[Start of section]

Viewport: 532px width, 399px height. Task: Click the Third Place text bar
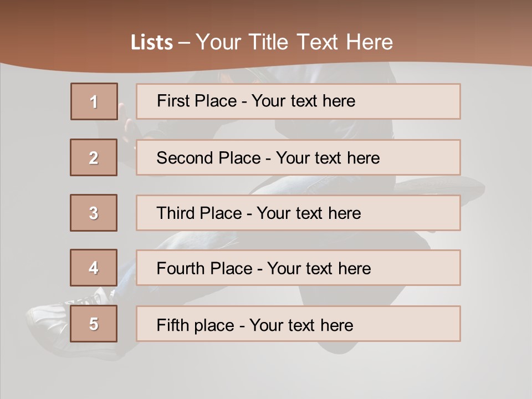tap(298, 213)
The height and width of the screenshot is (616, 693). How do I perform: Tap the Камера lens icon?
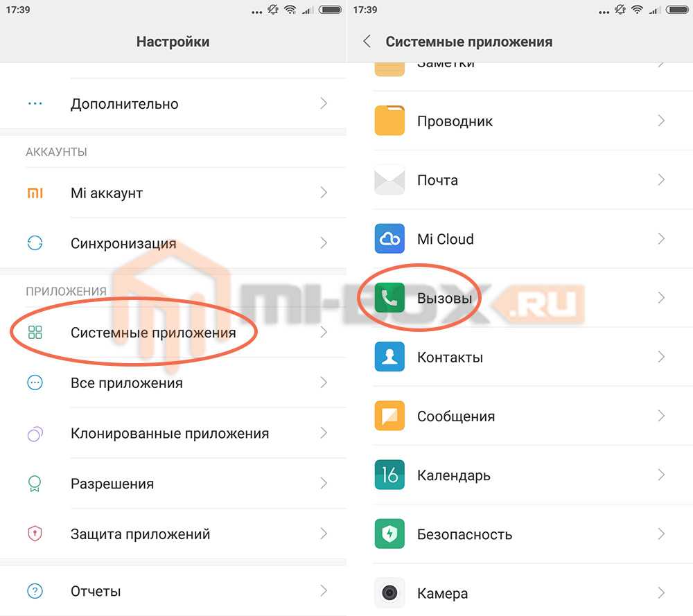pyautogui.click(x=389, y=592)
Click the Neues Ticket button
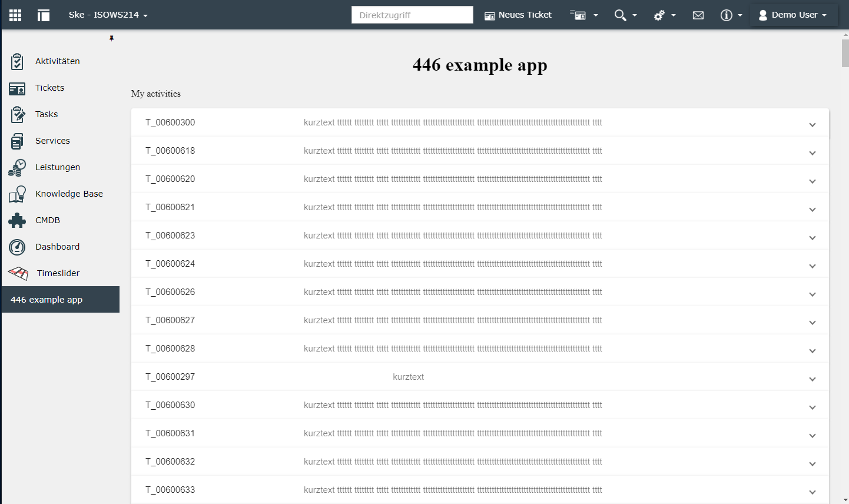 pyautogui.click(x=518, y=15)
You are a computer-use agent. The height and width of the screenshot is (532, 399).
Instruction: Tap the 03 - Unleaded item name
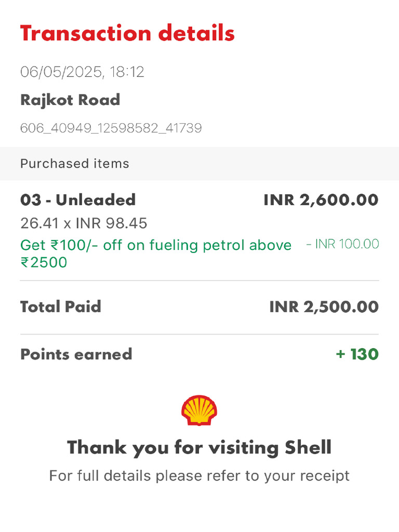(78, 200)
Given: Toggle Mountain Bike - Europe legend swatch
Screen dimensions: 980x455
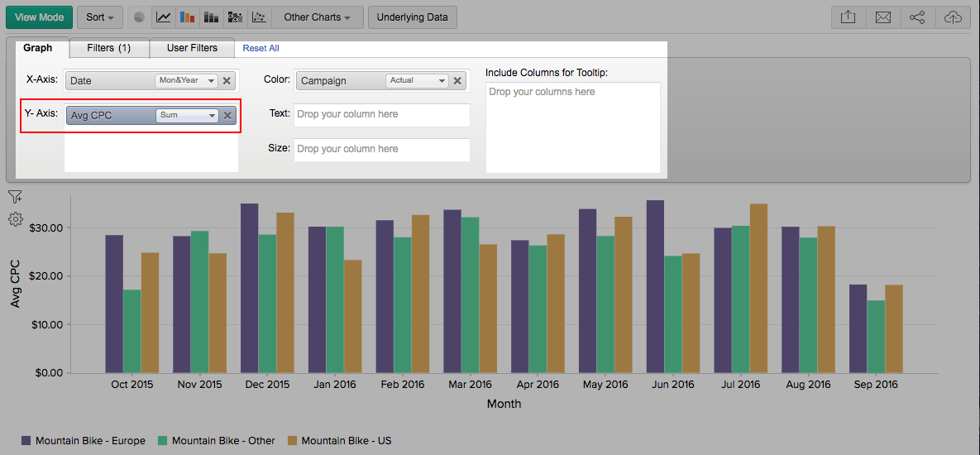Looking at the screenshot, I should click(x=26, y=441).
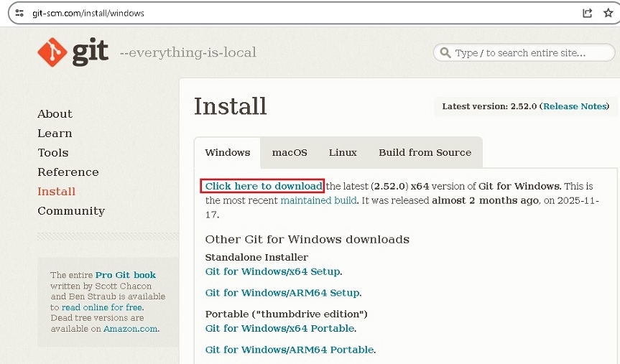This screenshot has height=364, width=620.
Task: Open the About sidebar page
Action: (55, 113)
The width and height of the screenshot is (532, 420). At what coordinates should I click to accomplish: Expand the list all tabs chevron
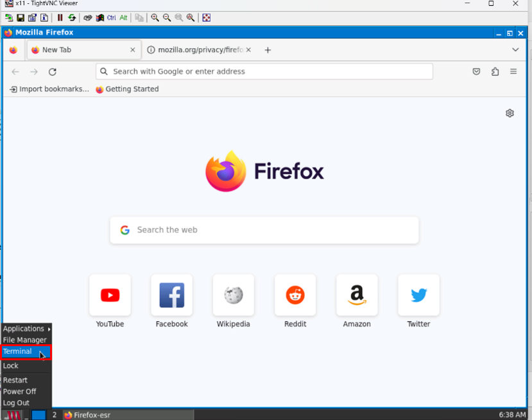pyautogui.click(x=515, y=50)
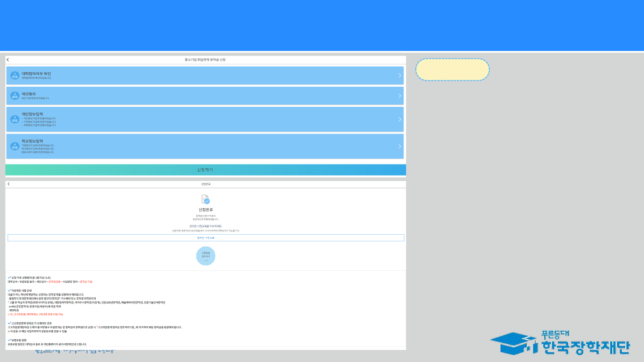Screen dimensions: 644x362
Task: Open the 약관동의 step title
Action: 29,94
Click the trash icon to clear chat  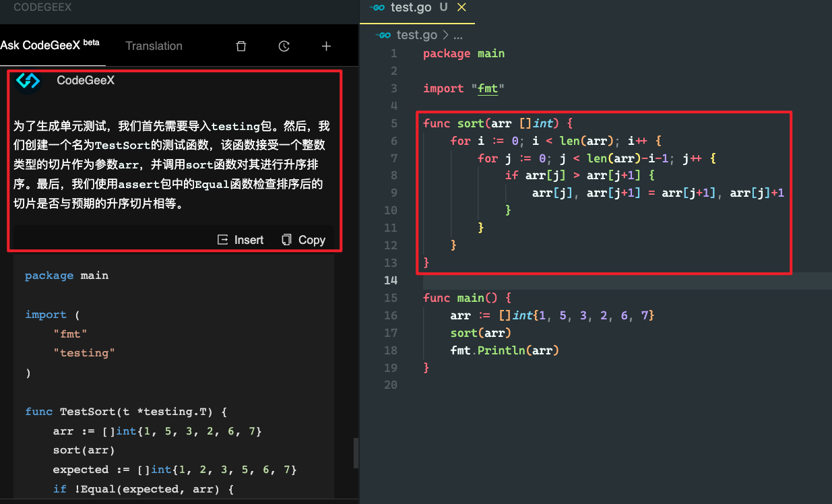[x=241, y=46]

[End of section]
[Start of section]

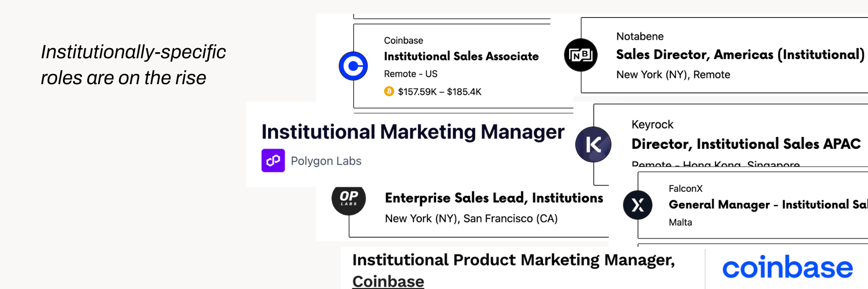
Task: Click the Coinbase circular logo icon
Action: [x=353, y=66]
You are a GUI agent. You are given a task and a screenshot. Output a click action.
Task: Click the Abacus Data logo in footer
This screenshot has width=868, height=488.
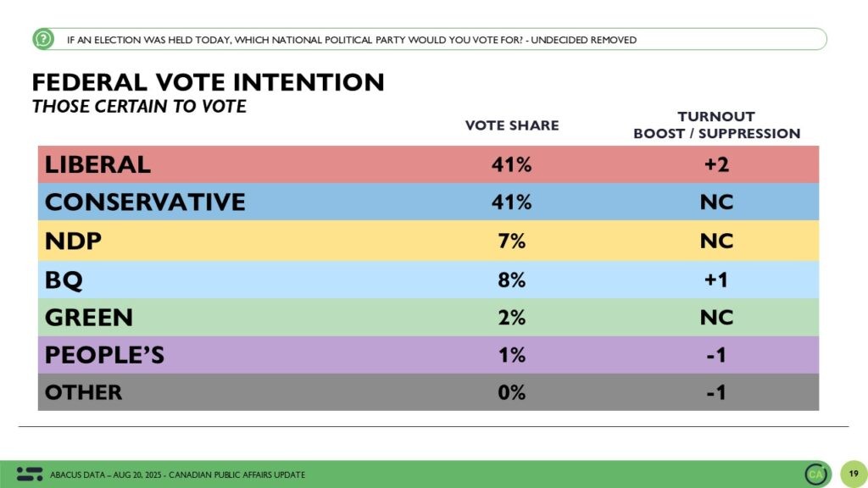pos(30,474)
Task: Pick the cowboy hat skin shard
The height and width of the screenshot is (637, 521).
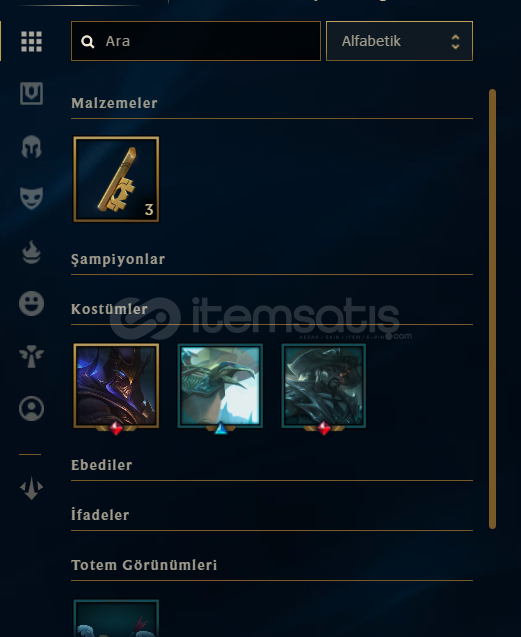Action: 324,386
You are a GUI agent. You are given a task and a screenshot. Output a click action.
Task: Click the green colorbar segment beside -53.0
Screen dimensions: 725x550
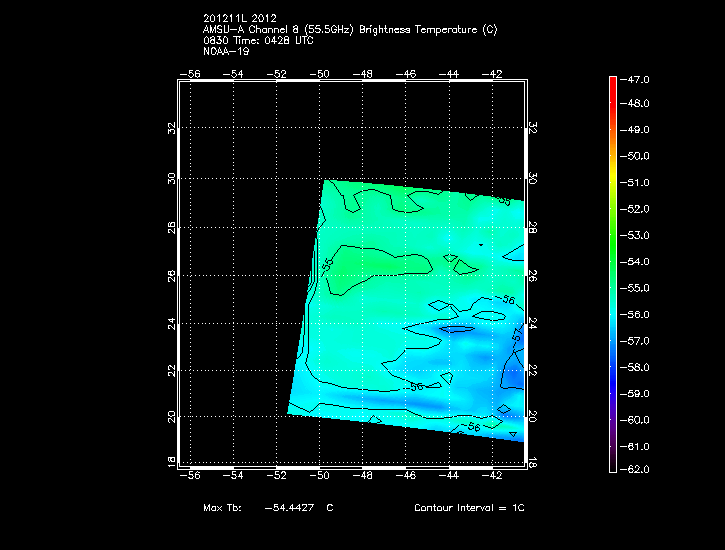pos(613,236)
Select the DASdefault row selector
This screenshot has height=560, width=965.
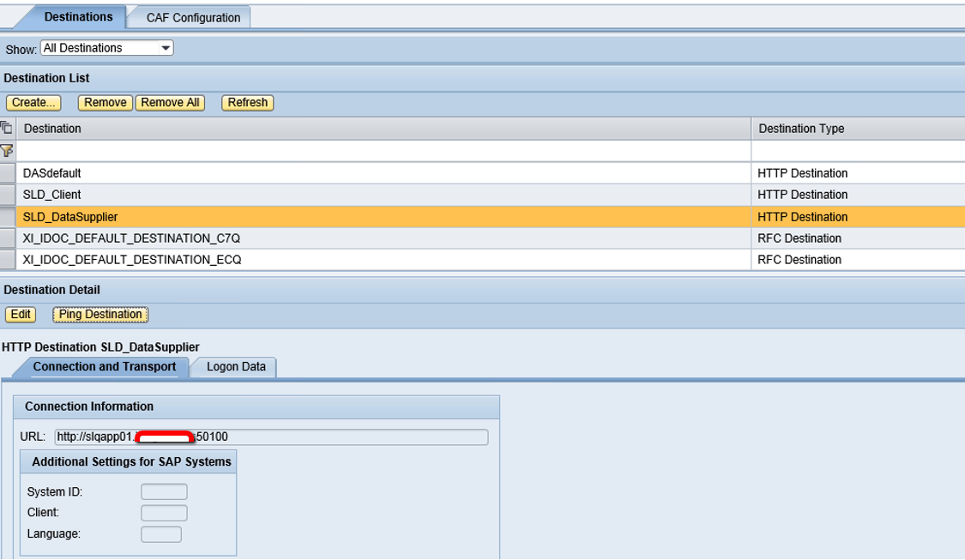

[End of section]
[Start of section]

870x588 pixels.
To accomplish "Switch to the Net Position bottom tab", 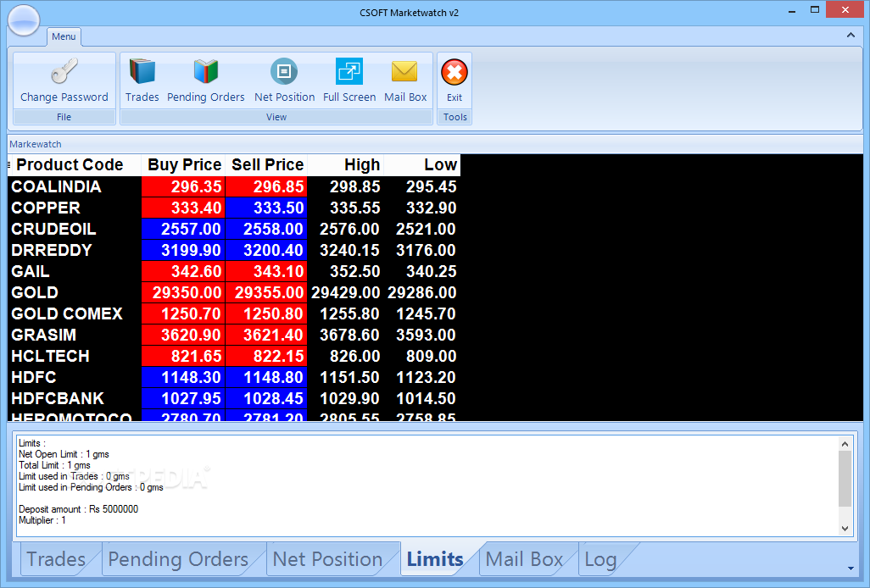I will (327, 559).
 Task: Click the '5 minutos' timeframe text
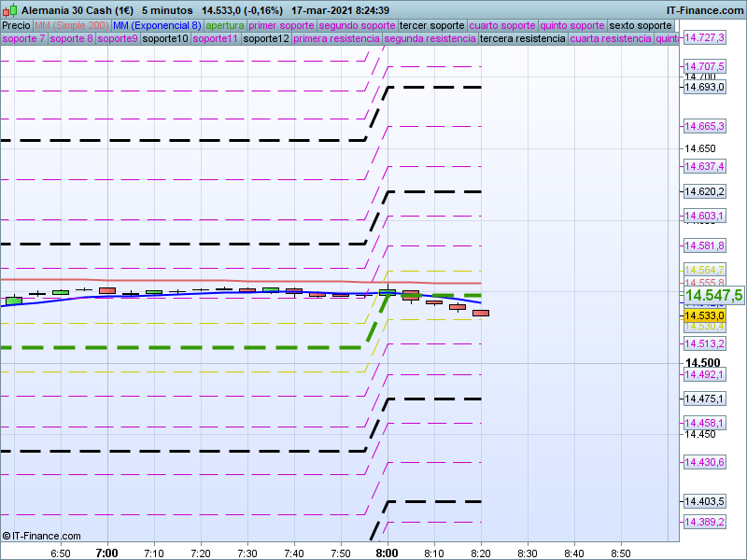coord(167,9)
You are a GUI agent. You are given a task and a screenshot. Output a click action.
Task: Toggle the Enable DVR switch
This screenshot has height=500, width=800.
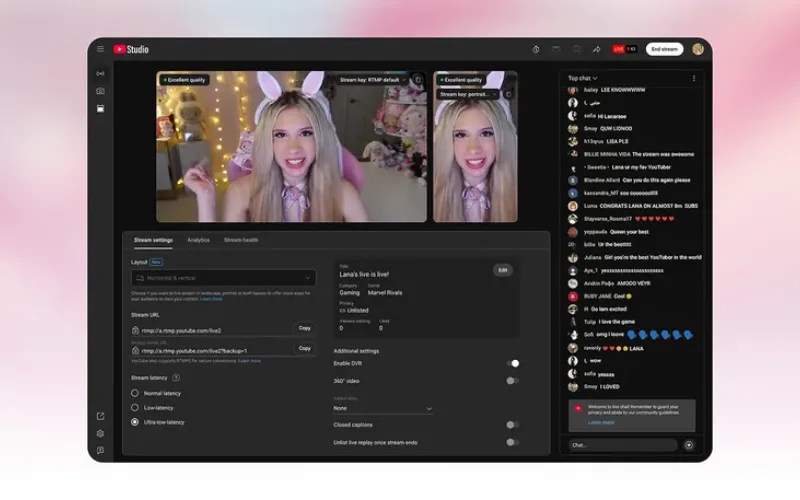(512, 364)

[End of section]

▶ **WHAT IS BEING ASKED**
Above are some entries; copy exactly the lines from the line with "Task: Click the Abacus Data logo in footer" through the line with "This screenshot has height=560, width=965.", both included, but none of the pictures.

▶ **ANSWER FOR THIS EXERCISE**
Task: Click the Abacus Data logo in footer
This screenshot has width=868, height=488.
pos(30,474)
Task: Pick the cowboy hat skin shard
The height and width of the screenshot is (637, 521).
Action: 324,386
You are a GUI agent. You are given a task and a screenshot. Output a click action.
Task: Click the green colorbar segment beside -53.0
Screen dimensions: 725x550
pos(613,236)
Select the DASdefault row selector
This screenshot has height=560, width=965.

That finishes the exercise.